Much less daunting, then, was driving back down to the valley, onto a huge green field where everyone's feet were on the ground. I took a turn into the wrong parking lot, which led me to meet Walter, who is a friend of our friend Keith, an avid hang glider. And it turned out Walter, from Arkansas, knew Chris, from my hometown, who was there that very day. And when I met him, it turned out that he had actually done some remodeling work for my sister. Small world!
So by this time I was feeling pretty much in good hands already, making so many personal connections.
I watched an instructional video, filled out another form saying I understood various things related to what we would be doing, and soon it was my turn.
I had spent time thinking about what I would wear for this adventure. Since we were going 4,000 feet up, I knew I had to dress warmly. And I wanted to wear something that had some significance for me. And, yes, I wanted to look nice, because I had paid to have pictures made.
Well, the warm part mattered. And I was glad to have crosses from some special people in my pocket, kind of a way to share the experience.
But as for how I looked, it just didn't matter!
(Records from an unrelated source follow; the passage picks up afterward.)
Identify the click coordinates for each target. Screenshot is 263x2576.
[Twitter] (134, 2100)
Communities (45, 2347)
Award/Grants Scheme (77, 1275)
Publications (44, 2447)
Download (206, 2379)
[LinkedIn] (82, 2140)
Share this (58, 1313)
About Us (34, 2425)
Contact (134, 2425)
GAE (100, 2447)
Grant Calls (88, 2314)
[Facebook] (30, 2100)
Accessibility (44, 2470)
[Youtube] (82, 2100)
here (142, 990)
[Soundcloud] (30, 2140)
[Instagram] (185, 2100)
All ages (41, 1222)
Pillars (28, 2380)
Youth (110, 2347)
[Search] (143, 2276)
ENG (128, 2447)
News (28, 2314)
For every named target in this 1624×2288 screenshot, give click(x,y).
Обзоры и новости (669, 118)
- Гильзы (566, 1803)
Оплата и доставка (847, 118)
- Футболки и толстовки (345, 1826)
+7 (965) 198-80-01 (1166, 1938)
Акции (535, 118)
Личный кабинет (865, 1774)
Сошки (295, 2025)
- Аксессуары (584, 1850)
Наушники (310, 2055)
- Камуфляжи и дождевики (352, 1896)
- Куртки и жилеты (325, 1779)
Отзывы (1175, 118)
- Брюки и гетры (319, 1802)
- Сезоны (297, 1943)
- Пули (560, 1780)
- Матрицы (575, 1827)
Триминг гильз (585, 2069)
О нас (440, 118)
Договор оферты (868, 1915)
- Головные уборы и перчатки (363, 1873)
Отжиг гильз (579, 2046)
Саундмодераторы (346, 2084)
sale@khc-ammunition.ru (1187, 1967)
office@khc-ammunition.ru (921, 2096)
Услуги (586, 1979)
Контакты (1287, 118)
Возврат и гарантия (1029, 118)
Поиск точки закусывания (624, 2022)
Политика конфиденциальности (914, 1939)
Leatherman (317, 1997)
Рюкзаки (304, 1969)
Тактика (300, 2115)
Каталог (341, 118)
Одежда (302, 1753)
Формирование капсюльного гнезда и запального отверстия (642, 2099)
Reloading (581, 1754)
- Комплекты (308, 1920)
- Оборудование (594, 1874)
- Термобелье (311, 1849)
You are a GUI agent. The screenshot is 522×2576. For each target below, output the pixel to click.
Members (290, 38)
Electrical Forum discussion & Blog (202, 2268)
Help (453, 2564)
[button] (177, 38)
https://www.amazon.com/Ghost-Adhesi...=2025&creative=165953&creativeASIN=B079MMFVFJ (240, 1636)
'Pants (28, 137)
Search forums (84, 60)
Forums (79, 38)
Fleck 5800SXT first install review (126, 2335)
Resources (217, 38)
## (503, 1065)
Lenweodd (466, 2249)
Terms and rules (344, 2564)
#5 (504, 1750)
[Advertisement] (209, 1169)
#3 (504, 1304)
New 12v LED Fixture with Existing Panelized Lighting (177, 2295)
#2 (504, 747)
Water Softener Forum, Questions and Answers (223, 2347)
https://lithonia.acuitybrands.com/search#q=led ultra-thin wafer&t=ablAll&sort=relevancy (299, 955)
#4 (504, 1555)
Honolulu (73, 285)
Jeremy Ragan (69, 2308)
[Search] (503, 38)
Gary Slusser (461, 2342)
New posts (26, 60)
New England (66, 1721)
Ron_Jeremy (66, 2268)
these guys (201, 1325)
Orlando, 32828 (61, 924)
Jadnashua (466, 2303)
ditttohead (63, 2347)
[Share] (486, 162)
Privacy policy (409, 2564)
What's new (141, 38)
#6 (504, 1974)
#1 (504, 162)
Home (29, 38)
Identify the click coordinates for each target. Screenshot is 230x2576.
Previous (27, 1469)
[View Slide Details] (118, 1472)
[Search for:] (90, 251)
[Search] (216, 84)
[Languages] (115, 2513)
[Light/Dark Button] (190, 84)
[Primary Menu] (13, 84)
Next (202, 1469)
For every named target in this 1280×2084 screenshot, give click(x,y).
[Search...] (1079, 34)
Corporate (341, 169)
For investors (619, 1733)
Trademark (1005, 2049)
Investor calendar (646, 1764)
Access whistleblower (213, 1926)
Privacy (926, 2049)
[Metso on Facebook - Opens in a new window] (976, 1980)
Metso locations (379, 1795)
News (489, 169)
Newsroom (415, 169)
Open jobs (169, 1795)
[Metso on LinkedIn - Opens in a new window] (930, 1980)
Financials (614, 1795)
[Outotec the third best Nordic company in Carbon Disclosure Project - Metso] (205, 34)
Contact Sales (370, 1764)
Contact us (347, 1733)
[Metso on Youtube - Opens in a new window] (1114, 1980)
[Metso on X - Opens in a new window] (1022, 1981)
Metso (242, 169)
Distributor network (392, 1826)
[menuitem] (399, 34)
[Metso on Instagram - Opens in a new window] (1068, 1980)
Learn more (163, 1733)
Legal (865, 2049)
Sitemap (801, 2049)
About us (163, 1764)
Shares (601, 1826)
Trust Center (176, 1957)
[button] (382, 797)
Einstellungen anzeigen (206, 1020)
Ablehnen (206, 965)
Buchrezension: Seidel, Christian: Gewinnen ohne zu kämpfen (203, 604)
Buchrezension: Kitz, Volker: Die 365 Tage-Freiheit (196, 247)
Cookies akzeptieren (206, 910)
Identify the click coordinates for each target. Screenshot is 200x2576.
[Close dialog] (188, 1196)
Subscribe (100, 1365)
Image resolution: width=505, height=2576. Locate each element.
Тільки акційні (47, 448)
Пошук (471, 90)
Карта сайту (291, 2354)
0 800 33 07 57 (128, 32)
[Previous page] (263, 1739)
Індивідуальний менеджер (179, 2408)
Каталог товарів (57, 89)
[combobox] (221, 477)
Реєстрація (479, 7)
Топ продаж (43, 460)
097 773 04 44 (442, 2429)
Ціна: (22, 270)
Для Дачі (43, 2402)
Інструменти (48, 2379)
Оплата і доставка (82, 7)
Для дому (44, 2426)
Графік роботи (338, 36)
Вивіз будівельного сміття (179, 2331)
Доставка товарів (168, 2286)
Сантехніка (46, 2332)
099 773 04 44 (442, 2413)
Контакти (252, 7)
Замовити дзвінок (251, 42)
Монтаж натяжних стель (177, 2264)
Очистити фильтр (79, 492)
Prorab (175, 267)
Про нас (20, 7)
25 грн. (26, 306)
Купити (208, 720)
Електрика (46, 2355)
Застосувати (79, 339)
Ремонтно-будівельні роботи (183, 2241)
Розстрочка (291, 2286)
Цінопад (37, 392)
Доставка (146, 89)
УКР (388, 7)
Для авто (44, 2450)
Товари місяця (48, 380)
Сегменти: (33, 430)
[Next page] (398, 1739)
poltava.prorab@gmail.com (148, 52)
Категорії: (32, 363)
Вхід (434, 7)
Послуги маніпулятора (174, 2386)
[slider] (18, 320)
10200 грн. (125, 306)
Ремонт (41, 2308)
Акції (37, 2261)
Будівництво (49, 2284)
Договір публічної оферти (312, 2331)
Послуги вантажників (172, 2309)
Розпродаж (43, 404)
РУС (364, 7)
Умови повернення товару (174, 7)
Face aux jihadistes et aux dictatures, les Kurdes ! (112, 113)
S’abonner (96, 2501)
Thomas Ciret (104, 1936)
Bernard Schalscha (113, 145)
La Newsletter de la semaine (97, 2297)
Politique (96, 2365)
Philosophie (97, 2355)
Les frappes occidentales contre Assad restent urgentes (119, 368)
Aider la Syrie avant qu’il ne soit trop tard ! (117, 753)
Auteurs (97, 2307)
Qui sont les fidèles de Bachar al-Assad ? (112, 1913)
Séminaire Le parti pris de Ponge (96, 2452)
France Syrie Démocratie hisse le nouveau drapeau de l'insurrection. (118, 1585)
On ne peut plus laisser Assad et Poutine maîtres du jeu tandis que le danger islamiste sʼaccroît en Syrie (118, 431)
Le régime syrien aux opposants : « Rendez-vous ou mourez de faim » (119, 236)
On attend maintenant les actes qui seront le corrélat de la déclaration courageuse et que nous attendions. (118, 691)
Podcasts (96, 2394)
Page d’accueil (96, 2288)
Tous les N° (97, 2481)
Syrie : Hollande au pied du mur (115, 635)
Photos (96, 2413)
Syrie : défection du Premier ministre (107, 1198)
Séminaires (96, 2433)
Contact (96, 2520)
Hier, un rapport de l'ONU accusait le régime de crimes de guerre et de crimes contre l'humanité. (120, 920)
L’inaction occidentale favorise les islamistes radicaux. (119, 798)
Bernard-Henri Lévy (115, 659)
You wear a helmet (of course, but I had never even thought about that), and they put you in this big harness that is rather complicated with wires and straps. I had to have help to get into it without falling over. As you will see in a picture yet to come, my attire hardly mattered (except for warmth.)
So, the glider was attached to an airplane by a long rope. And we were both attached to the glider by these harness contraptions.
People ask if I wasn't scared to do this. The truth is, walking up near the launch ramp was scary to me. But taking off from the ground like this, with this obviously not nervous Eric in charge, I didn't feel scared. Excited, yes. Eager, yes. A little nervous just not knowing exactly how it would be, yes. But it really wasn't scary.
Like many things in life, the not knowing was scarier than the actual doing.